--- Fragmento seleccionado ---
Es verdad que la Reserva Federal de los Estados Unidos (o cualquier otro banco central) bien podría ceder al impulso de empezar a aumentar las tasas de referencia. Esto «ayudaría» a resolver la desigualdad de riqueza, por los estragos que haría en las bolsas. Pero si la Fed insistiera en ese curso de acción, el resultado casi inevitable sería una recesión tremenda con altos niveles de desempleo entre los trabajadores de bajos ingresos. Y tal vez la clase media vería derrumbarse el valor de sus viviendas o de sus fondos de pensión.

Además, el dominio internacional del dólar vuelve a los mercados emergentes y a los países en desarrollo muy vulnerables a aumentos de los tipos de interés en dólares, sobre todo en momentos en que la pandemia de COVID 19 aún no está controlada. Aunque el 1% más rico en las economías avanzadas perdería dinero al ir quedando un país tras otro al borde del default, mucho mayor sería el padecimiento de cientos de millones de personas en las economías pobres y de ingresos medianos bajos.

--- Información proporcionada ---

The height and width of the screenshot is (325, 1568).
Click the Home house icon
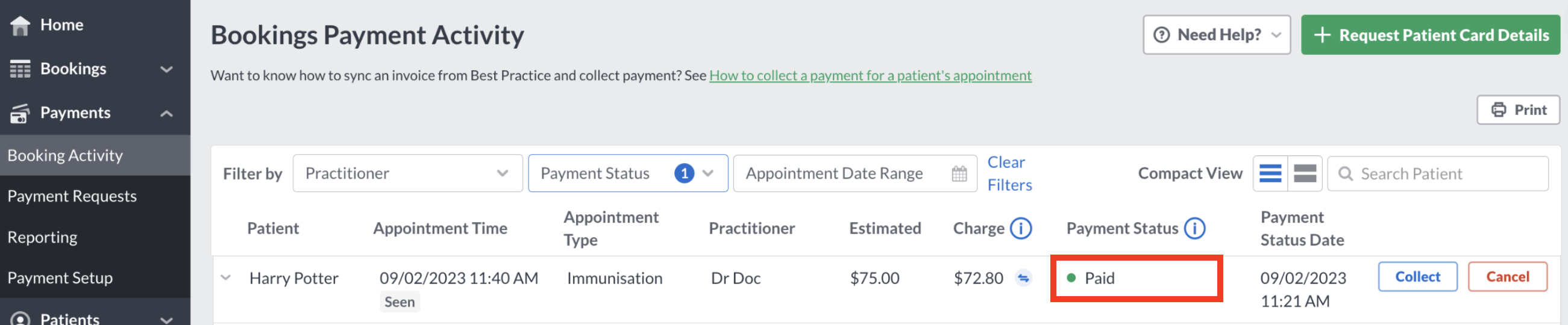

--- Ejercicio ---
Enumera los grupos de personas que, según el fragmento sobre las tasas de interés, saldrían perjudicados por una subida de tasas, junto con el daño que el texto atribuye a cada uno.

--- Respuesta ---
- Los trabajadores de bajos ingresos: altos niveles de desempleo.
- La clase media: el derrumbe del valor de sus viviendas o de sus fondos de pensión.
- El 1% más rico en las economías avanzadas: perdería dinero.
- Cientos de millones de personas en las economías pobres y de ingresos medianos bajos: un padecimiento mucho mayor.